Dextra looked over her duster at the offended stallion, keeping herself squarely stationed between the angry mercenary and his target who walked ahead of them silently and, luckily for Wildfire, out of earshot.

“He didn’t have much of a choice, Wildfire. The Captain owes Battlebeak everything he has, even if they don’t see eye to eye on many things…or anything for that matter. He was our superior officer, and he told us how to straighten ourselves out and start taking care of ourselves when our lives didn’t work out. I don’t think a little delivery job to an old friend was too much to ask,” Dextra stated calmly, returning Wildfire’s angry gaze. “Battlebeak saved us, much like the chance the Captain gave you. Keep that in mind next time you challenge him. I already gave you the courtesy of informing you that I will kill you if you face him...”
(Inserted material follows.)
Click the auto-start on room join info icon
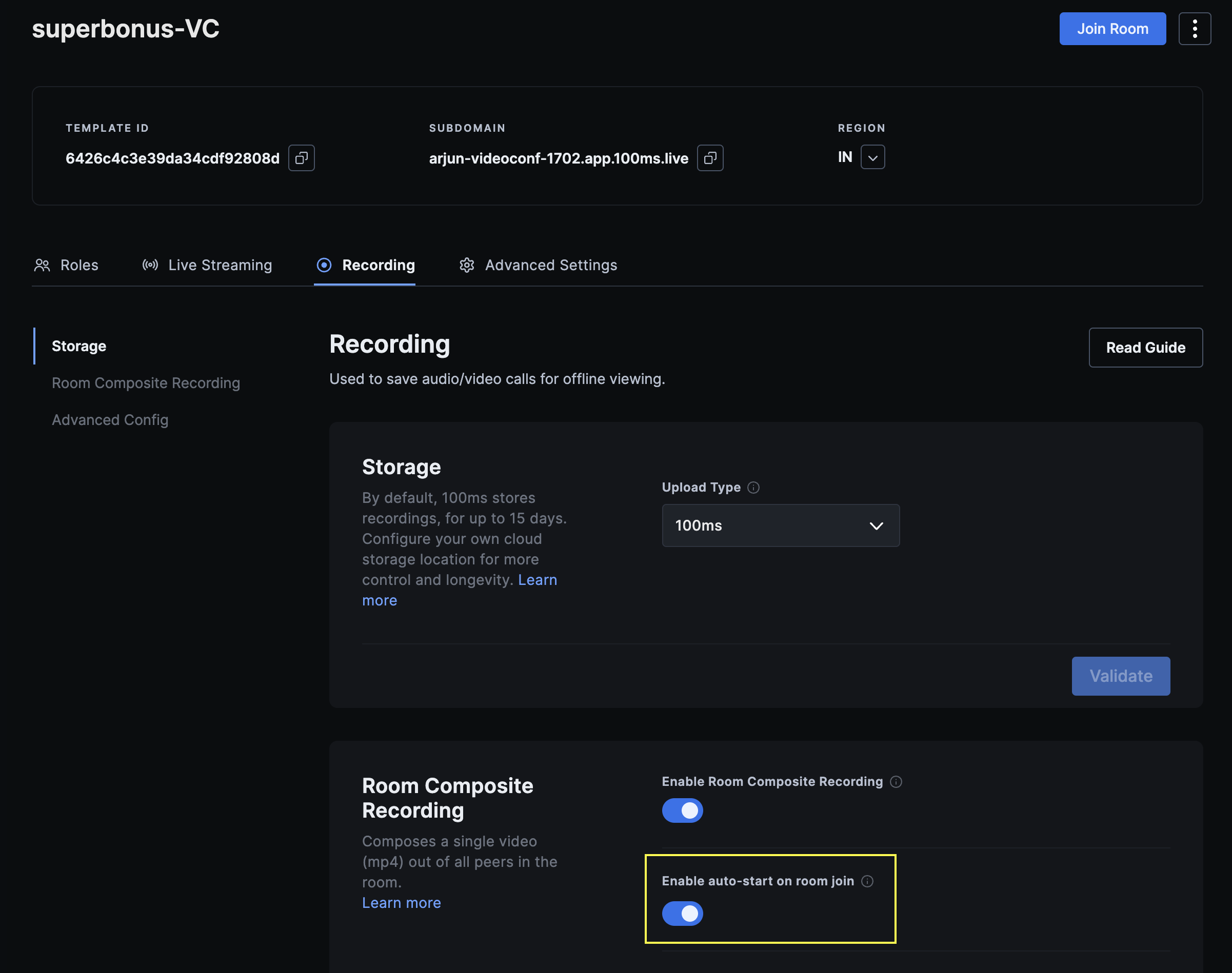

She turned fully, stopping again in front of the stallion, the tip of her Mohawk brushing the underside of his chin as she looked up into bright yellow eyes, eyes which shored up her strength before lowering slightly to avoid her piercing gaze.

“The Captain won’t be quite so lenient,” she concluded firmly, turning on one hoof and trotting to meet up with her Captain before passing him to enter the ship. Bastion, having reached their destination, was engaged in conversation with their waiting mechanic.

Wildfire’s gaze rose from the ground, his hooves scratching at the broken rocks and dust below as he watched the Captain and Chamomile converse. With a grunt, Wildfire tightened his saddlebags, heavier with his new stock of ammunition courtesy of a local vendor, before following with an injured pride after his Captain.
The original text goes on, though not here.